● Exercise text:
I asked Lukasz (Python 3.9 release manager) in private and he is ok to merge this PR. He plans to wait until Refleak buildbots turn green again before tagging Python 3.9.0alpha6.


Serhiy:
> I do not think it is right. Please wait, I'll submit an alternate solution.

Serhiy: I merged Pablo's PR to unblock Refleak buildbots, but I'm still curious to see what you have to propose. We can still change the code before 3.9.0beta1.

Don't hesitate to propose your PR! (your PR will have to revert commit 0169d3003be3d072751dd14a5c84748ab63a249f).

--

Pablo: would you mind to write a NEWS entry (in the C API category) for your change? IMHO the commit title is good enough to be reused as the NEWS entry. I added "skip news" label just to unblock buildbots.
msg367416 - (view) Author: STINNER Victor (vstinner) * (Python committer) Date: 2020-04-27 13:01
FYI I closed bpo-40149: the commit 0169d3003be3d072751dd14a5c84748ab63a249f fixed test_threading leak.

● Exercises to complete:
• a. Answer these from the bug-tracker thread, one line each:
(i) Which release does Lukasz plan to tag once the Refleak buildbots turn green again?
(ii) In which category is Pablo asked to write a NEWS entry?
(iii) Which issue did STINNER Victor close?
• b. List every person named in the bug-tracker thread.
• c. Write the next message in the bug-tracker thread.

● Data block:
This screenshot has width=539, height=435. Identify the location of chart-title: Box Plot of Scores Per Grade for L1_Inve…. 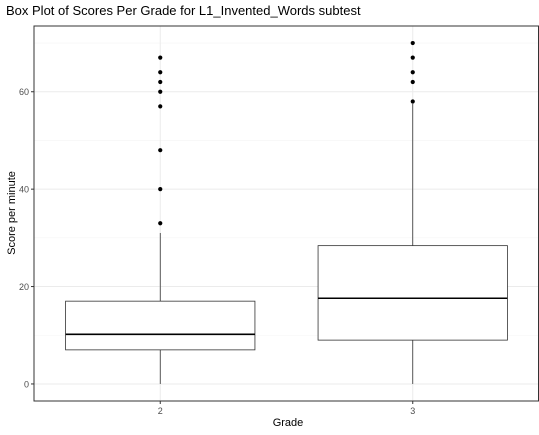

● Your responses:
• a.
(i) Python 3.9.0alpha6
(ii) The C API category
(iii) bpo-40149

• b.
Lukasz
Serhiy
Pablo
STINNER Victor (vstinner)

• c.
--

For master, it would be nice to have a NEWS entry, and maybe also a What's New in Python 3.9 entry, maybe in the "Changes in the C API" section.

--

Now, what about Python 3.8? The commit 364f0b0f19cc3f0d5e63f571ec9163cf41c62958 is part of Python 3.8.0. Is it ok to backport the commit 0169d3003be3d072751dd14a5c84748ab63a249f into Python 3.8.3?
msg367424 - (view) Author: Ɓukasz Langa (lukasz.langa) * (Python committer) Date: 2020-04-27 14:02
Please backport to 3.8, then it will become part of 3.8.3rc1 which I'll be releasing tomorrow.
msg367425 - (view) Author: Pablo Galindo Salgado (pablogsal) * (Python committer) Date: 2020-04-27 14:24
New changeset 91a5ae18351027867e99c96db5ea235d9c42e47a by Pablo Galindo in branch 'master':
bpo-40217: Clean code in PyType_FromSpec_Alloc and add NEWS entry (GH-19733)
https://github.com/python/cpython/commit/91a5ae18351027867e99c96db5ea235d9c42e47a
msg367681 - (view) Author: STINNER Victor (vstinner) * (Python committer) Date: 2020-04-29 17:26
> Please backport to 3.8, then it will become part of 3.8.3rc1 which I'll be releasing tomorrow.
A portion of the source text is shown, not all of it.